* **WORK REQUIRED**: Copy the entries word for word, from the line containing "will tap(26, 160)." to the line containing "pos(162,285)", including both of those lines.
----------------
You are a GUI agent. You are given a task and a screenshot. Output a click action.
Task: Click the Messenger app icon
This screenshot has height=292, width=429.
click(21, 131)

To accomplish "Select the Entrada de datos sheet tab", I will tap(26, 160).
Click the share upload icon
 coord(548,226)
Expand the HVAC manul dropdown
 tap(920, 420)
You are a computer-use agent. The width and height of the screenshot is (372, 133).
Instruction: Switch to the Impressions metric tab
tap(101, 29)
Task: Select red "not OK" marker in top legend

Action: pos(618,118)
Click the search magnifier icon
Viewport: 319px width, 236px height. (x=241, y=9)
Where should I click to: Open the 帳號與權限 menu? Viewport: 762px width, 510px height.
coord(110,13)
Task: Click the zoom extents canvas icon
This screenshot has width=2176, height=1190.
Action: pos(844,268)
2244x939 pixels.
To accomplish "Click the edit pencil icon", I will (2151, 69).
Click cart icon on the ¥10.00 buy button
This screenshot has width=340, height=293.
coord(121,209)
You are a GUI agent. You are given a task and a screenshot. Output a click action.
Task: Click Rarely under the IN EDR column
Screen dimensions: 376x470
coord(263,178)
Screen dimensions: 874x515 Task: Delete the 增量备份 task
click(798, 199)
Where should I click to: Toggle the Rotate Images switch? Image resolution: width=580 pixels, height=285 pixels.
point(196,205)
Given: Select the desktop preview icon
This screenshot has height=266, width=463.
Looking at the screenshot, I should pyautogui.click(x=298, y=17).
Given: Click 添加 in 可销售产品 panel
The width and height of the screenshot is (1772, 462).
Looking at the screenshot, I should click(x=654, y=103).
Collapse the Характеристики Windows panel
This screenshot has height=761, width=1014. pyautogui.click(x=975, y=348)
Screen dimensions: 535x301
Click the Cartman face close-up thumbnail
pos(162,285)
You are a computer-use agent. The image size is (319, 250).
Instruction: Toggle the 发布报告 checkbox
----------------
* **REPLY**:
To accomplish "Select the Entrada de datos sheet tab", I will tap(26, 160).
Click the share upload icon
 coord(548,226)
Expand the HVAC manul dropdown
 tap(920, 420)
You are a computer-use agent. The width and height of the screenshot is (372, 133).
Instruction: Switch to the Impressions metric tab
tap(101, 29)
Task: Select red "not OK" marker in top legend

Action: pos(618,118)
Click the search magnifier icon
Viewport: 319px width, 236px height. (x=241, y=9)
Where should I click to: Open the 帳號與權限 menu? Viewport: 762px width, 510px height.
coord(110,13)
Task: Click the zoom extents canvas icon
This screenshot has width=2176, height=1190.
Action: pos(844,268)
2244x939 pixels.
To accomplish "Click the edit pencil icon", I will (2151, 69).
Click cart icon on the ¥10.00 buy button
This screenshot has width=340, height=293.
coord(121,209)
You are a GUI agent. You are given a task and a screenshot. Output a click action.
Task: Click Rarely under the IN EDR column
Screen dimensions: 376x470
coord(263,178)
Screen dimensions: 874x515 Task: Delete the 增量备份 task
click(798, 199)
Where should I click to: Toggle the Rotate Images switch? Image resolution: width=580 pixels, height=285 pixels.
point(196,205)
Given: Select the desktop preview icon
This screenshot has height=266, width=463.
Looking at the screenshot, I should pyautogui.click(x=298, y=17).
Given: Click 添加 in 可销售产品 panel
The width and height of the screenshot is (1772, 462).
Looking at the screenshot, I should click(x=654, y=103).
Collapse the Характеристики Windows panel
This screenshot has height=761, width=1014. pyautogui.click(x=975, y=348)
Screen dimensions: 535x301
Click the Cartman face close-up thumbnail
pos(162,285)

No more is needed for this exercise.